## Selected passage

It's root on ZFS, no wonder fsck(8) did not work.


----------



## kpa (Feb 5, 2013)

That's not a pure ZFS on root set up but a one where /bootdir is mounted from an UFS filesystem (The system /boot -directory is a symbolic link to /bootdir/boot). The same UFS filesystem is used for booting because FreeBSD 7.0 did not (afaik) support booting directly from a ZFS pool.

It's that UFS filesystem that needs fsck(8) to clear up the error.


----------



## SirDice (Feb 5, 2013)

Keep in mind that FreeBSD 7.0 has been end-of-life since April 2009.

http://www.freebsd.org/security/#unsup


----------



## sharty (Feb 6, 2013)

## Information provided
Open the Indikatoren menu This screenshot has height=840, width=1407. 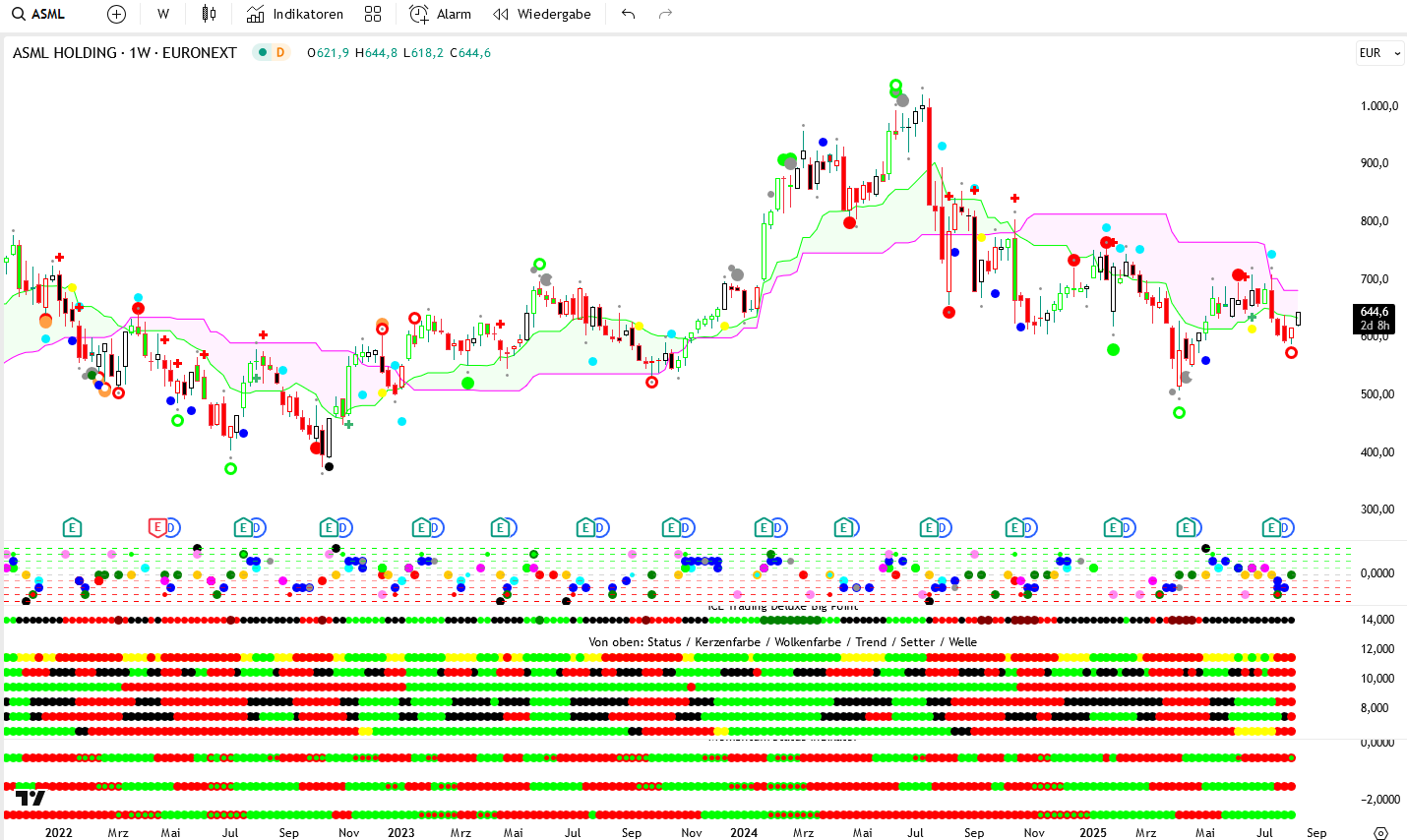coord(295,14)

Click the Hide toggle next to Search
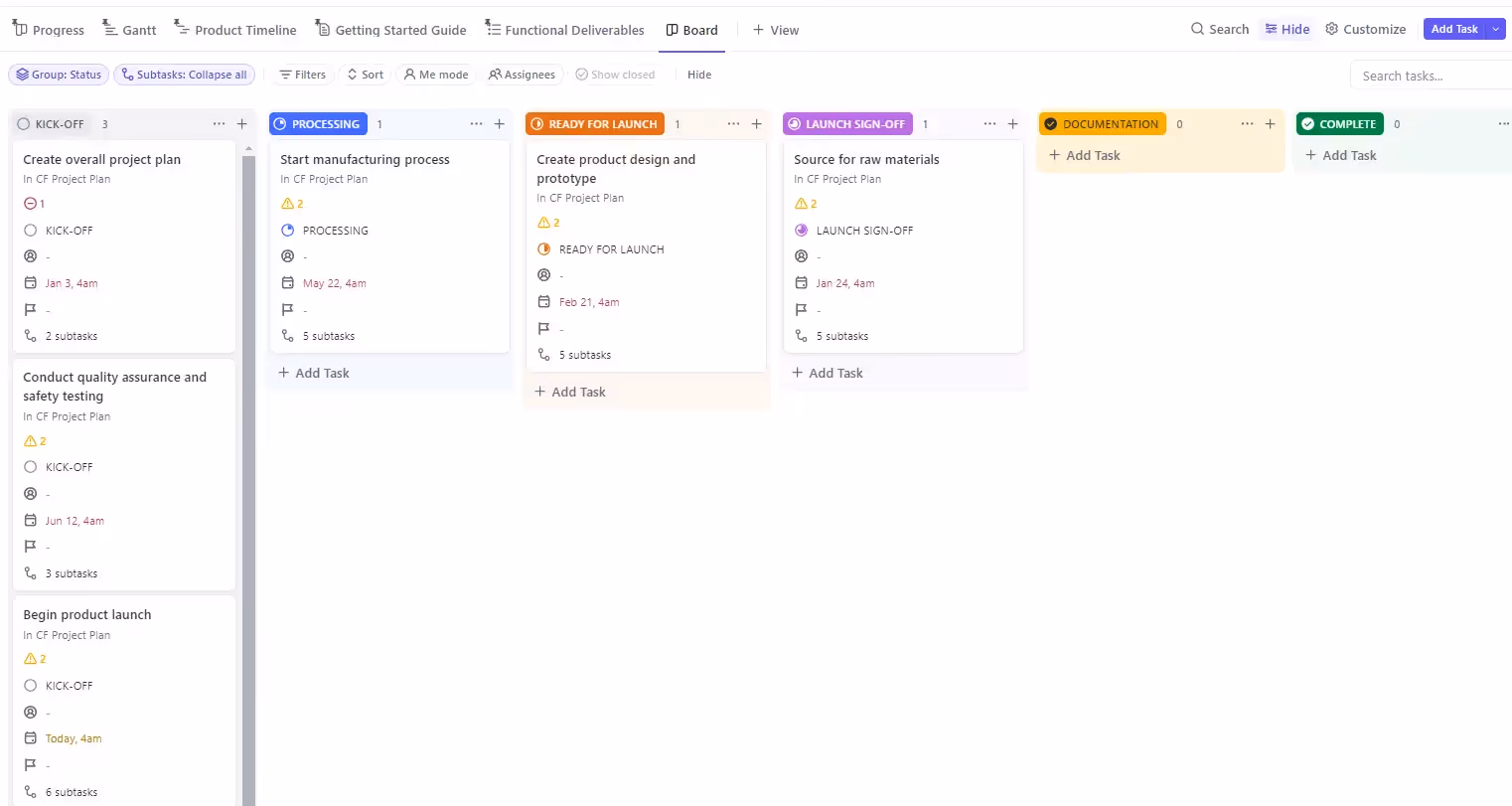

## Task instructions
A. List the usernames that head the posts in the forum thread about booting FreeBSD with ZFS.
B. In the forum thread about booting FreeBSD with ZFS, rewrite the passage from "## kpa (Feb" to "a ZFS pool.", swapping "symbolic link" for "symlink".
C. Carry on the forum thread about booting FreeBSD with ZFS from its final line.

## Results of the tasks
A. kpa, SirDice, sharty

B.
## kpa (Feb 5, 2013)

That's not a pure ZFS on root set up but a one where /bootdir is mounted from an UFS filesystem (The system /boot -directory is a symlink to /bootdir/boot). The same UFS filesystem is used for booting because FreeBSD 7.0 did not (afaik) support booting directly from a ZFS pool.

C.
So, would the correct command be: /sbin/fsck  /boot -y

I am aware that the version of FreeBSD on this computer is old.  The person who created it said it would be impossible to do an upgrade on the system to the latest version without re-creating all of it.  Since I do not know what he customized in making it I do not know what to look for.  I am concerned that unless the upgrade program ran intself with little user prompting I would never get it running again.


----------



## SirDice (Feb 6, 2013)

Just don't hook it up to the internet. There have been several security issues, none of them fixed in 7.0. So it's only a matter of time before it gets hacked.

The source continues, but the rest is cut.